• Parées en geisha, Kyoto

    Règle et liberté, cadre et créativité : L'art du Kimono

    Les facettes des arts japonais sont multiples et je ne connaissais pas les kimonos japonais ni ne m’y intéressais particulièrement. C’est donc par hasard, que je suis arrivé dans une exposition sur les tissus japonais et les kimonos anciens (musée Yayoi, un endroit charmant proche de Ueno que je vous conseille – métro nezu). Je parcourais donc cette exposition, sans réellement m’y intéresser, jusqu’à ce que j’aperçoive deux jeunes visiteuses japonaises arrêtées devant l’un de ces kimonos, en pleine discussion, remplies d’admiration. Cela provoqua un déclic,  dégrossissant un peu ma vision esthétique : pourquoi ce kimono particulièrement ? N’était-ce pas un kimono comme un autre ? La forme n’était-elle pas ce standard classique sans grande variation ?

    A kyoto au moment de la Fête des fleurs (avril)

    Règle et liberté, cadre et créativité : L'art du Kimono

     Cette nouvelle clarté a immédiatement fait le lien avec d’autres facettes entrevues sur la culture japonaise. Je me suis d’abord aperçu, en réexaminant cette exposition, qu’il n’existait pas de ‘kimono comme un autre’. Simplement cela n’existait pas : chaque kimono était ici unique. Où se situait donc la créativité, dans cette forme standard ? Oui la forme est sans doute standard, composée de manière basique de morceaux de tissus rectangulaires pour le corps du kimono (mes propos sont très limités à ce que j’ai observé, encore une fois je n’ai aucune culture en la matière ; mais il reste intéressant de prendre conscience de ce qu’éveille ce simple regard de néophite). Cette forme fournit un cadre, qui ne semble pas soumis à la créativité. Un cadre qui semble donc inamovible : la base carrée à partir de laquelle construire. Et c’est à l’intérieur de ce cadre, dans le respect de ce cadre, que l’œuvre et l’esprit du créateur pourra s’exprimer. Chaque kimono est un tissu à part entière qui semble n’exister que de manière éphémère pour cette œuvre et pour nulle autre. Chacun de ces tissus constitue une œuvre unique, un équilibre très particulier dans le choix des assemblages de formes et de couleur, dans le dessin qu’il soit réaliste ou abstrait et dans la manière dont il habillera la femme qui le portera. Les vides et les pleins, les moindres détails en correspondance mutuelle, la finesse extrême de certains tissages : tout concourt à un raffinement profond, fruit d’un langage artistique à la fois libre et très éduqué. Le kimono créé une émotion esthétique inattendue.
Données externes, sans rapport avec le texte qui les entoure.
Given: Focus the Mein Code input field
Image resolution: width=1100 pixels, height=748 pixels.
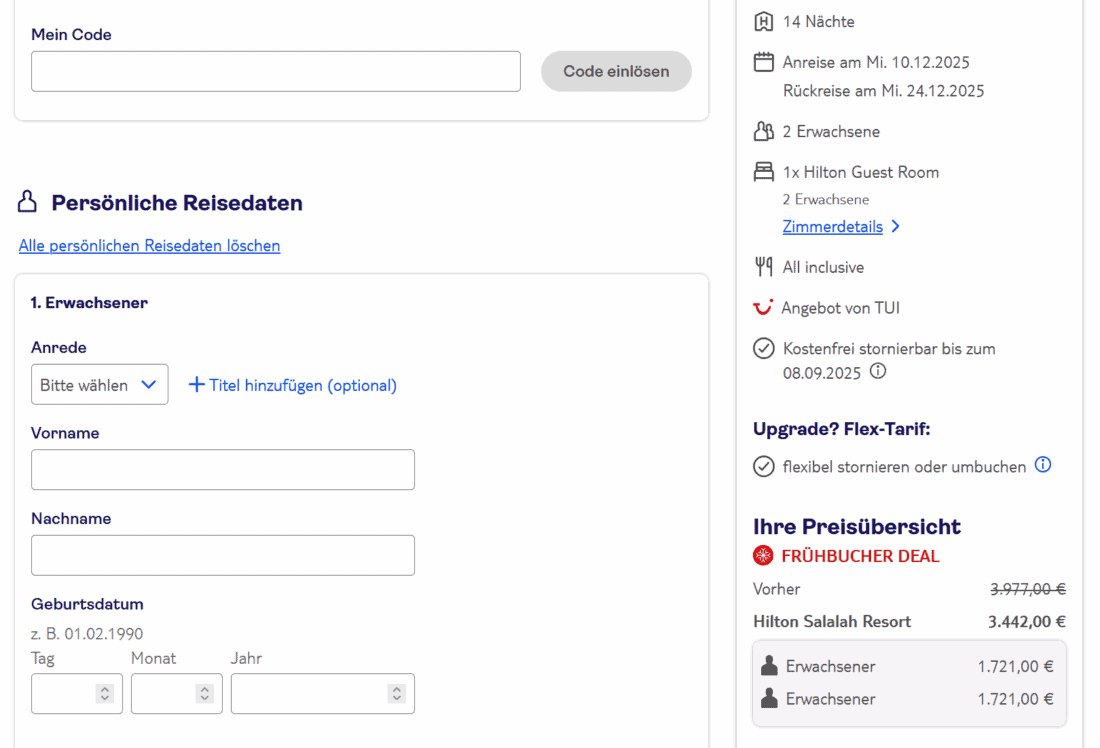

     Kyoto, Fêtes des Fleurs 2016

    Règle et liberté, cadre et créativité : L'art du KimonoRègle et liberté, cadre et créativité : L'art du KimonoRègle et liberté, cadre et créativité : L'art du Kimono

    On peut aussi relever que la beauté féminine n’est pas relevée ici de la même manière qu’en occident. A la grande époque des kimonos les plus soyeux, la soie avait aussi envahi les cours royales européennes. Les corsets les plus resserrés permettaient alors de faire ressortir, avec moultes jupons, la rondeur des hanches, alors que les poitrines remontées s’affirmaient avec des décolletés n’ayant d’égale que l’échancrure offrant la blancheur du dos à qui s’y intéresserait. Rien de tout cet affichage et de toute cette extériorité dans le kimono japonais. Encore une fois, la forme est unique et standard. Elle enveloppe le corps féminin des épaules aux pieds dans un tombé qui efface les rondeurs et les formes, pour dessiner la verticalité du mouvement. Plutôt que de tout extérioriser, le raffinement du tissu souligne la beauté intérieure en l’enveloppant d’une protection qui conserve le mystère.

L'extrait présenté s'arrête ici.